**Task prompt**
Among the entries below, take the line with "Image resolution: width=1389" and the line with "Open the System section heading link", and output them and every line between them exactly, with nothing else.

========

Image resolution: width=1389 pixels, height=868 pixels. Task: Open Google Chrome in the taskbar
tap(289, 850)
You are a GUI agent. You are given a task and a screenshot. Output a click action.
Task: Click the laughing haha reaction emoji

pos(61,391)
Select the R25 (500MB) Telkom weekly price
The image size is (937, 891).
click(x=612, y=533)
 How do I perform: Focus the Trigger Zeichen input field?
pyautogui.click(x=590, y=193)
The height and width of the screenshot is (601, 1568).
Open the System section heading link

========

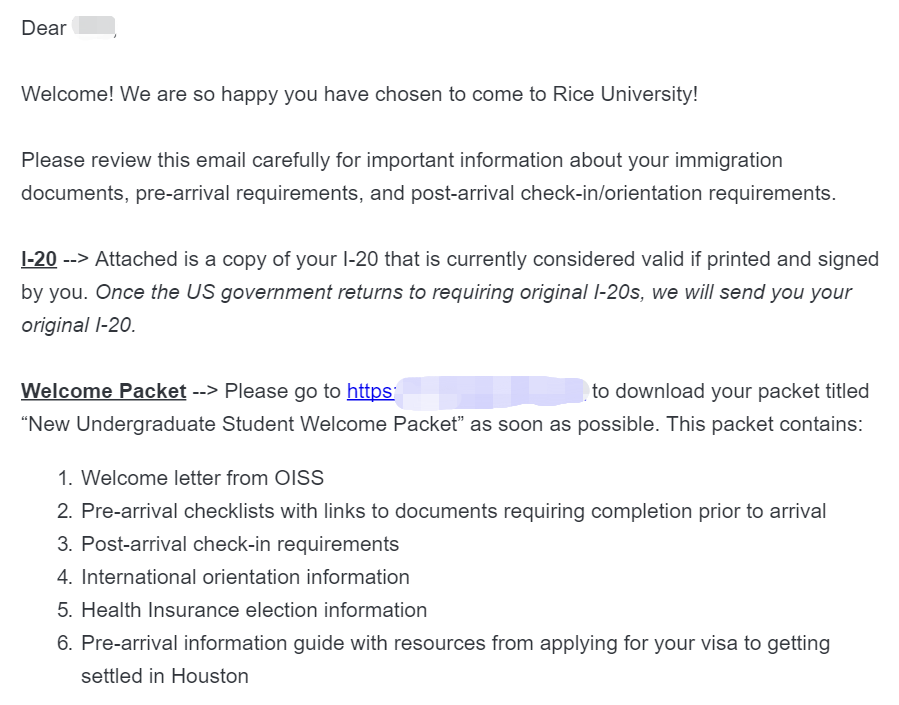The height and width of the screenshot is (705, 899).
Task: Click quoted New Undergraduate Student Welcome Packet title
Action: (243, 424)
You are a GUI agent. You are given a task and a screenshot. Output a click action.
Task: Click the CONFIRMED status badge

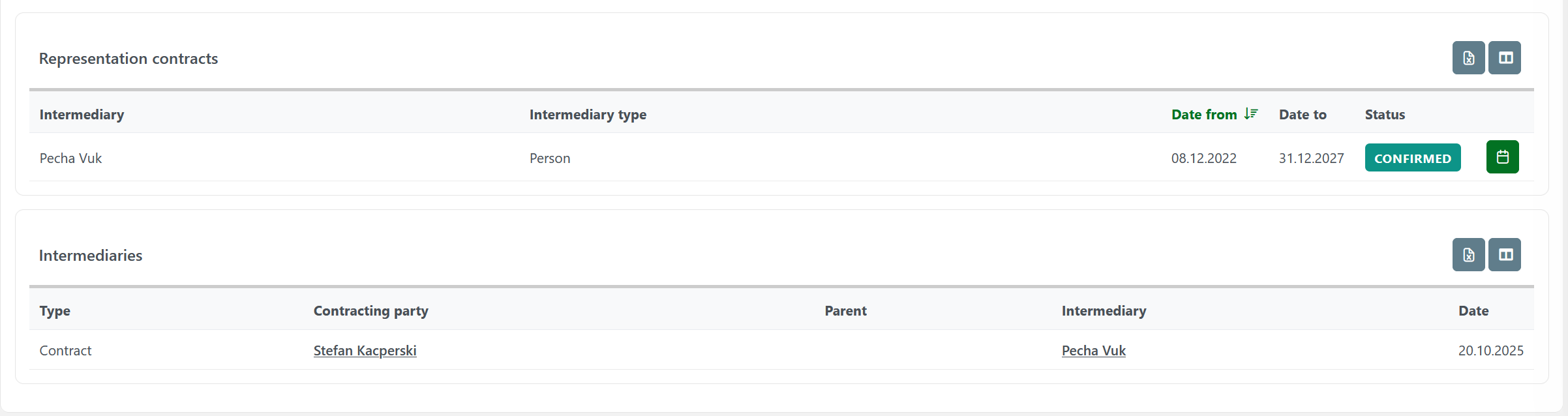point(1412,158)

========

**Result of this exercise**
Image resolution: width=1389 pixels, height=868 pixels. Task: Open Google Chrome in the taskbar
tap(289, 850)
You are a GUI agent. You are given a task and a screenshot. Output a click action.
Task: Click the laughing haha reaction emoji

pos(61,391)
Select the R25 (500MB) Telkom weekly price
The image size is (937, 891).
click(x=612, y=533)
 How do I perform: Focus the Trigger Zeichen input field?
pyautogui.click(x=590, y=193)
The height and width of the screenshot is (601, 1568).
Open the System section heading link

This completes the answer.